湯之上さん(JR事故車両に乗っていて負傷する)の言葉に耳を傾けよう

湯之上さんは、事故後20日を経過して、病院を退院し、職場復帰へ向けて心のリハビリ中との事。幸い、怪我は大きな後遺症も無く、早期に治療を終える事が出来た。それは本当に幸運であった。しかし、彼の車両の周りの多数は、亡くなっている。2両目に乗っていた彼の周辺にいた殆どの方は、猛烈なクラッシュにより押しつぶされ即死している。・・・彼は、不幸中の幸いか、生き残った。それは、神の悪戯なのか?・・・一体自分にとってのこの事故体験は何なのか?今湯之上さんは、深い心の痛みに向かい合っている。



彼の痛みは、自分達少数だけが生き残る・・・そうした、本来幸運と認識される筈の出来事が、そうではなくて、逆に心の痛みとなってしまう・・・そうした辛い立場にある事を知る。恐らく、彼や、彼と同じように助かった事故被害者しか判らない心の痛みを、此れから如何向き合い続けてゆくのか、人生における大きな経験を背負って生きてゆく事になる。

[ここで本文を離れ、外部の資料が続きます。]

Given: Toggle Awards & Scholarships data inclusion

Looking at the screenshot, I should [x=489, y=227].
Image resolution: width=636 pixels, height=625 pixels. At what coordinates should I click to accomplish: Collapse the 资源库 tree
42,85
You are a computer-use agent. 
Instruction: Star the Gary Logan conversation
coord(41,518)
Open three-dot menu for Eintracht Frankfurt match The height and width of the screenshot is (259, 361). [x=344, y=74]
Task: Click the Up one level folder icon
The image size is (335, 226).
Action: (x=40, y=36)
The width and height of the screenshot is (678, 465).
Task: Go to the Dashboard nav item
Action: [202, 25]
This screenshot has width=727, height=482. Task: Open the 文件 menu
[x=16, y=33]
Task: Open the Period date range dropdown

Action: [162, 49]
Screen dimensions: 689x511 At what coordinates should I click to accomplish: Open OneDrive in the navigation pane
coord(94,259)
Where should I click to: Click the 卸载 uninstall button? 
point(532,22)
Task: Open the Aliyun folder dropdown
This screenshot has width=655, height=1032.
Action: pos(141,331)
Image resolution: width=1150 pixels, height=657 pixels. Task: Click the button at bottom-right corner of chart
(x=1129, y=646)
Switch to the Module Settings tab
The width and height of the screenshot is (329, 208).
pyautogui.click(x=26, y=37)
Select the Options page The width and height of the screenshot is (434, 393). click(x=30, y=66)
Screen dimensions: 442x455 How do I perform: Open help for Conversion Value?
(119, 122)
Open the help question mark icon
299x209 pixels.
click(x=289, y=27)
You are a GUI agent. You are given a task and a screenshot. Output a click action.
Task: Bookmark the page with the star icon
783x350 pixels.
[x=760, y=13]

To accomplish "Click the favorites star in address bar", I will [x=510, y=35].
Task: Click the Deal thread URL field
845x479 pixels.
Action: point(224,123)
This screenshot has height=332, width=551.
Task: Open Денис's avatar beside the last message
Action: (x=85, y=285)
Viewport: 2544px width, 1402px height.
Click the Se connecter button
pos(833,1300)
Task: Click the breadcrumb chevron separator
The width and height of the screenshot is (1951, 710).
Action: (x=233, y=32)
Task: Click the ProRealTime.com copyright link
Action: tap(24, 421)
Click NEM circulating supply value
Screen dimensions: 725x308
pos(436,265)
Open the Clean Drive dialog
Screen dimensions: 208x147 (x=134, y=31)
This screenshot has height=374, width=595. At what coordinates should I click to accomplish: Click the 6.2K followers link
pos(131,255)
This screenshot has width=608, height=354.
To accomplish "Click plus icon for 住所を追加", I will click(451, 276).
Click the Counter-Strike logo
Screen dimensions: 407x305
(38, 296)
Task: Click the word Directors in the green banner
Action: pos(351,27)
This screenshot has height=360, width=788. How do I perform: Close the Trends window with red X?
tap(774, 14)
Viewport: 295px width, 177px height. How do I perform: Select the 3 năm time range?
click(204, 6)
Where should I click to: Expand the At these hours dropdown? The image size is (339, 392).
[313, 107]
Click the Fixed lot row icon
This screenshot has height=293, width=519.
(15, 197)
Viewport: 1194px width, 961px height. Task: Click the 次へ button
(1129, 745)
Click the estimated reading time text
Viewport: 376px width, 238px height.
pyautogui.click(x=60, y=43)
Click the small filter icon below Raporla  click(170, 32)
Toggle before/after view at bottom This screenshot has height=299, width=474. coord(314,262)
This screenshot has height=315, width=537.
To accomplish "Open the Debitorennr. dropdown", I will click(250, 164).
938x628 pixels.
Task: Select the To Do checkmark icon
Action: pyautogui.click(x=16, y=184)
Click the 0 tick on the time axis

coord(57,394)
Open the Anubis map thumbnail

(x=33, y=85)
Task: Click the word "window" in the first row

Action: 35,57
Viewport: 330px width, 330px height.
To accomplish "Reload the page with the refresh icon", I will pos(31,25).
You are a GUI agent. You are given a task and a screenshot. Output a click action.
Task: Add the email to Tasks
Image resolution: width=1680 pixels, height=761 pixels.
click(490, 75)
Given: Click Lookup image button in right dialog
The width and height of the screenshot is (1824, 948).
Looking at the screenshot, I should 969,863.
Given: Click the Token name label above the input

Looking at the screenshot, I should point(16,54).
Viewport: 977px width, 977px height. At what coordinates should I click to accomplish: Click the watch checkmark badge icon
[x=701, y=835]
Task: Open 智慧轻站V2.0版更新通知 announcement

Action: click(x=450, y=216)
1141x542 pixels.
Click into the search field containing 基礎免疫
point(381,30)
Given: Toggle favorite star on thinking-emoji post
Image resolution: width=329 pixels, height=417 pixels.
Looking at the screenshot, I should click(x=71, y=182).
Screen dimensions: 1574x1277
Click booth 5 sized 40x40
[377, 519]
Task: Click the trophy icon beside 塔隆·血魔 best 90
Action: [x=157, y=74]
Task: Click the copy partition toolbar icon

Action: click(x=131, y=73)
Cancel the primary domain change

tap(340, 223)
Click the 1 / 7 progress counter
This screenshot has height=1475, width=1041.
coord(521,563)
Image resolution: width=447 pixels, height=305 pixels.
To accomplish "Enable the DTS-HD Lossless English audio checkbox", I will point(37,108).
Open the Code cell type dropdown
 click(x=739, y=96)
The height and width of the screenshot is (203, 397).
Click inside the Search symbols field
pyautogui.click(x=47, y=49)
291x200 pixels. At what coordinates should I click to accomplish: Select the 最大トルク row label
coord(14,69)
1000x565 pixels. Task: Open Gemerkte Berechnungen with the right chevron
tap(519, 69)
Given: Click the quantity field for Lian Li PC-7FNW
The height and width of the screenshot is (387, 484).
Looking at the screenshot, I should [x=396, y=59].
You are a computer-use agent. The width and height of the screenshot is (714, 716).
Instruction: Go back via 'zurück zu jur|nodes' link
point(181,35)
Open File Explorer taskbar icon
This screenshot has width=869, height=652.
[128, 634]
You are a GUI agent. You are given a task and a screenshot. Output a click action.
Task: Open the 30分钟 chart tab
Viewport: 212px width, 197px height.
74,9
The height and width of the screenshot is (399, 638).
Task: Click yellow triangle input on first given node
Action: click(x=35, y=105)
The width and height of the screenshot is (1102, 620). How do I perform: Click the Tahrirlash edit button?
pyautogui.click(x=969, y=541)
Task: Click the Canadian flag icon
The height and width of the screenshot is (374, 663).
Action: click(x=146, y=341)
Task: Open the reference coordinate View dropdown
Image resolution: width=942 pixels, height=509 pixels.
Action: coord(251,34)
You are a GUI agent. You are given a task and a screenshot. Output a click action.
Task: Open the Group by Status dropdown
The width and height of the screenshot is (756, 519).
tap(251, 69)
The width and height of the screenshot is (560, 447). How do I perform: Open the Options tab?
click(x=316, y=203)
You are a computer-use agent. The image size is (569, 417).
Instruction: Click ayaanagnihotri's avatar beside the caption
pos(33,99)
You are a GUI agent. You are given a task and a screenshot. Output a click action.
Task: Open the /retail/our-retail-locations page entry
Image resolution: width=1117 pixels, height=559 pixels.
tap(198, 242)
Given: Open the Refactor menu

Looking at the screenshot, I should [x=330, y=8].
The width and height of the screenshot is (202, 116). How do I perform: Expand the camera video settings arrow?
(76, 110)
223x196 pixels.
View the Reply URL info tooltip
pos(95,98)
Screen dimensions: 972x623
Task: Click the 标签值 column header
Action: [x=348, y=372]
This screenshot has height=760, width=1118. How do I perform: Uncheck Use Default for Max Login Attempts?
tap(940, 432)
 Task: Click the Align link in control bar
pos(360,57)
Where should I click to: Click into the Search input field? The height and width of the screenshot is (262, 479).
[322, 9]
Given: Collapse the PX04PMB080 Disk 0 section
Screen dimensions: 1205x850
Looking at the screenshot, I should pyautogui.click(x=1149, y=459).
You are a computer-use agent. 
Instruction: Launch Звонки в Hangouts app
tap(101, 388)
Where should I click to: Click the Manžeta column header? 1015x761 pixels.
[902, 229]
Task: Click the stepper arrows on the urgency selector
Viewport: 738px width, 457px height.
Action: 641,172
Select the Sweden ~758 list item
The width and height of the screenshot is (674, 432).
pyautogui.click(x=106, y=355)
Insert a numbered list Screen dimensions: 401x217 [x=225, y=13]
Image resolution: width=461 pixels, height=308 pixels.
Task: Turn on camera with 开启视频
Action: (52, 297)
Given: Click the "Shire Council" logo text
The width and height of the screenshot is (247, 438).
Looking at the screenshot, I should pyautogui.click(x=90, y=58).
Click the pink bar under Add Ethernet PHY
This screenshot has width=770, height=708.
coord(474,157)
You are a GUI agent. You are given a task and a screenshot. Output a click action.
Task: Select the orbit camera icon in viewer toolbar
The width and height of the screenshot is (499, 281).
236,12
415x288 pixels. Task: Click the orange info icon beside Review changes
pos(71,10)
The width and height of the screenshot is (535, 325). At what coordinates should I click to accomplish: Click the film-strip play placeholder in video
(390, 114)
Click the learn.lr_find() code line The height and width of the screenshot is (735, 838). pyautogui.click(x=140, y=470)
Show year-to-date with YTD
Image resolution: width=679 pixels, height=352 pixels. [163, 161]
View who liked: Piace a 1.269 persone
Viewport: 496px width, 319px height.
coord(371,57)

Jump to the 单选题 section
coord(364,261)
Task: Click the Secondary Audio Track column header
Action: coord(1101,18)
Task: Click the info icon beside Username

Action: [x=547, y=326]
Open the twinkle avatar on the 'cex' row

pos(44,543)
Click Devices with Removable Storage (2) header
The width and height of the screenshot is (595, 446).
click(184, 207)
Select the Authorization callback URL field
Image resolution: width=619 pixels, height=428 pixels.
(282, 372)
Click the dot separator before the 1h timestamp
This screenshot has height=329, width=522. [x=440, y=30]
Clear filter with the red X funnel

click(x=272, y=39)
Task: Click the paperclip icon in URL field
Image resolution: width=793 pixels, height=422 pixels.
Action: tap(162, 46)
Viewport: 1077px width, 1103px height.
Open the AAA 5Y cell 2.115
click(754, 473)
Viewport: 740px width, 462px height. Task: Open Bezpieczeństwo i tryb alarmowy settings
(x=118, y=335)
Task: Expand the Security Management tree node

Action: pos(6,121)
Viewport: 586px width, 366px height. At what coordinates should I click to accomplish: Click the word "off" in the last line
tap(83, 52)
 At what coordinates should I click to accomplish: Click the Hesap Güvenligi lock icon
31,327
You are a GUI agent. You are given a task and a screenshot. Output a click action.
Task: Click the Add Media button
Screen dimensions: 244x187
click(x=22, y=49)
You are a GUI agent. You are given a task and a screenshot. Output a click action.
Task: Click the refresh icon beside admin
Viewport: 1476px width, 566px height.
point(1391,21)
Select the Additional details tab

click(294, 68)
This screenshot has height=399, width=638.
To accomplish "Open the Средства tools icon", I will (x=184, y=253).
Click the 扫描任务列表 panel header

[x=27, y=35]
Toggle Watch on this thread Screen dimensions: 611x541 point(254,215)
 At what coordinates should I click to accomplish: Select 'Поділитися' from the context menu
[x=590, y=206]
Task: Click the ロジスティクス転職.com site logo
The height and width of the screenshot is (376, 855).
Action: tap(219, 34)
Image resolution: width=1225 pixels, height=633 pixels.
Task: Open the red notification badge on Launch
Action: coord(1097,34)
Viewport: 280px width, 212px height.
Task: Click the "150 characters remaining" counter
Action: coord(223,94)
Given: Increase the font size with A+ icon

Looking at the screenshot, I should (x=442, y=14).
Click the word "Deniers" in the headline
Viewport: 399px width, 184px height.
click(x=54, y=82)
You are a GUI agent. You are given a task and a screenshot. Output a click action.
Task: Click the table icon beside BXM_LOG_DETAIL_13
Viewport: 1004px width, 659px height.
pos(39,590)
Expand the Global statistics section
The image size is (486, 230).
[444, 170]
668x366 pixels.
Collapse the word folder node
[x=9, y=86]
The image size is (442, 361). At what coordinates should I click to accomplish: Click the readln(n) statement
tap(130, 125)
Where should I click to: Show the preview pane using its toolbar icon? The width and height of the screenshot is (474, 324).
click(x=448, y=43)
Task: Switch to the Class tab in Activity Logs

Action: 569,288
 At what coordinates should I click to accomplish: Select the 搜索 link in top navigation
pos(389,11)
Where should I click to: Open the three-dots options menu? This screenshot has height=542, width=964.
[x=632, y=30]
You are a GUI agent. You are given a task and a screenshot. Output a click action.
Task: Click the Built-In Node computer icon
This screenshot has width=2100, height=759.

彼の経験を、彼1人だけの負担にすることではなく、周りで、共に生きる人たちと思いを共有する行き方が必要となる。1人で悲しむ事ではなく、共に泣いて悲しみを共有する事により、本人の負担が少しでも軽くなる・・・そんな行き方が必要だと思う。



湯之上さんの言葉では、知人から、「生き残れて良かったねと云われると・・・正直其の言葉は嬉しいが、反面、自分だけが生き残れて、死んでいる人に申し訳ないという気持ちになる・・・」と語っている。

どれほど、この事故の体験が、彼の今後の人生に重くのしかかってくるか、それは計り知れない。しかし、だからこそ、周りにいる人たちの、温かい対応、ふれあいが大切になる。

どんな体験を背負っても、そばにいる人々の愛情と支えがあれば、きっと苦難を乗り越えて生きてゆく事が出来ると思う。



湯之上さん、1人では無いんですよ、苦しかったら、何時でも、其の思いを、私達に聞かせてもらえませんか?

共に、心の思いを受け入れる中から、次に来るべき、優しい行き方が見えてくるのではないかと思います。